**Task**
Keeping every word in place, write out the entries that come next.

[Stored data entries]
=-=-=

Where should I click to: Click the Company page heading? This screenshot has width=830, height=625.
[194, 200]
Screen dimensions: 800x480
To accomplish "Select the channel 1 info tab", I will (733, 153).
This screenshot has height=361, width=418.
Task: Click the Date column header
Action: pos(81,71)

=-=-=

**Reply to the exercise**
Where should I click to: Click the Company page heading? This screenshot has width=830, height=625.
[194, 200]
Screen dimensions: 800x480
To accomplish "Select the channel 1 info tab", I will (733, 153).
This screenshot has height=361, width=418.
Task: Click the Date column header
Action: pos(81,71)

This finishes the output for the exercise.